Stored items:
==========

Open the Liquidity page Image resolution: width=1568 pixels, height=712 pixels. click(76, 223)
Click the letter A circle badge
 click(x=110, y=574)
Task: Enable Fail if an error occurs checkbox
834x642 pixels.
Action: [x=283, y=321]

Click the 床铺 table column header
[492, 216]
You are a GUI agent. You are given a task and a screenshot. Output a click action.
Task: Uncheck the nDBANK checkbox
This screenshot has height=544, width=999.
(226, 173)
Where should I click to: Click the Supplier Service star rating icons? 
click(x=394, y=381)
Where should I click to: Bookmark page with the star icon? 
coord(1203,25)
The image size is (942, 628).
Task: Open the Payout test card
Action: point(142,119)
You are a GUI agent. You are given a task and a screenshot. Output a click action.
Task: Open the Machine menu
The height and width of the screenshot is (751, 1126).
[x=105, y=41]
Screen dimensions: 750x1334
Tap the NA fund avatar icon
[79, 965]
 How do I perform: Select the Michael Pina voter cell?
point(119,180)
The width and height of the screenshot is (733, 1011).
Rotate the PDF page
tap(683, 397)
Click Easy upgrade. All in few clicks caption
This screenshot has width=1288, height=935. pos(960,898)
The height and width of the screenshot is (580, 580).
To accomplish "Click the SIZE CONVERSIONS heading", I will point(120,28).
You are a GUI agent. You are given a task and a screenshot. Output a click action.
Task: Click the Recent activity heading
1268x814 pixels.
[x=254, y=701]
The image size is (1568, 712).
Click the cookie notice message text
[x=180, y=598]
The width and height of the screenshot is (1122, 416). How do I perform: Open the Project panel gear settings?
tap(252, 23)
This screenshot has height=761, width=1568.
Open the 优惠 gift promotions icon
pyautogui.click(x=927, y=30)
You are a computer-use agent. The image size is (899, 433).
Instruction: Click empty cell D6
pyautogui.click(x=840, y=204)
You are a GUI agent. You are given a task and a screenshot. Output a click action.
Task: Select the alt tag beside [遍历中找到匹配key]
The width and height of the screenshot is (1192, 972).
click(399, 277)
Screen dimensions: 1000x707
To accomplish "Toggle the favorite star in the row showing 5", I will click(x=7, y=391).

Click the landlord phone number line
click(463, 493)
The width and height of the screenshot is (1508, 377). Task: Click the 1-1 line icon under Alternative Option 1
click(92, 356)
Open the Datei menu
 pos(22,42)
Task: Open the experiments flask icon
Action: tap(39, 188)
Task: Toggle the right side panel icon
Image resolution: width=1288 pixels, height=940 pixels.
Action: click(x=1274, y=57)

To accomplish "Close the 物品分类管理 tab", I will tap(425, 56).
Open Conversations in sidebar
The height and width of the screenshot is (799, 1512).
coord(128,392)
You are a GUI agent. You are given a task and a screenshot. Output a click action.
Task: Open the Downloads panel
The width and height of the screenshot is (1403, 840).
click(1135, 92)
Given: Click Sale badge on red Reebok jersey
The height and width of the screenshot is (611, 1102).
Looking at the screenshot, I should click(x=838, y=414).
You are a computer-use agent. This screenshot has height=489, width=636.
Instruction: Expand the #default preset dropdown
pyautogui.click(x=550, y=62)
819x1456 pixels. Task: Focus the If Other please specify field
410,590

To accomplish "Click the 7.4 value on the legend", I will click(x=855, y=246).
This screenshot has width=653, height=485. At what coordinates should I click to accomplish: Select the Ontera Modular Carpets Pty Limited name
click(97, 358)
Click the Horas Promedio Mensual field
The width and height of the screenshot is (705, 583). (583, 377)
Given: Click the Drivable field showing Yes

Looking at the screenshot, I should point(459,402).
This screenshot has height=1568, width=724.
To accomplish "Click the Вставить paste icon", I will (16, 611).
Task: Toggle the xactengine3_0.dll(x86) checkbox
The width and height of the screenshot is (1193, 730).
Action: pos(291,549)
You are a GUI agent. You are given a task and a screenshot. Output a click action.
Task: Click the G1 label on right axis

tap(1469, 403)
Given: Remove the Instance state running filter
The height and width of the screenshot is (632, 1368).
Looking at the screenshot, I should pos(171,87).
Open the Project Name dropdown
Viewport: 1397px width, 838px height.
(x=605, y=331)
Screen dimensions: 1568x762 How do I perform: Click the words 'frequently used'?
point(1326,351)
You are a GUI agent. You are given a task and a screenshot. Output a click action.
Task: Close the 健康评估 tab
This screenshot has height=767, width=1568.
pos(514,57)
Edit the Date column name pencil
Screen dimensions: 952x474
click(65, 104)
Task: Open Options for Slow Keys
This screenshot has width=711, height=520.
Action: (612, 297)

==========

- _Exercise_: Determine how many lines of the data include the word "checkbox". Reply with the count and no other text.

- _Answer box_: 3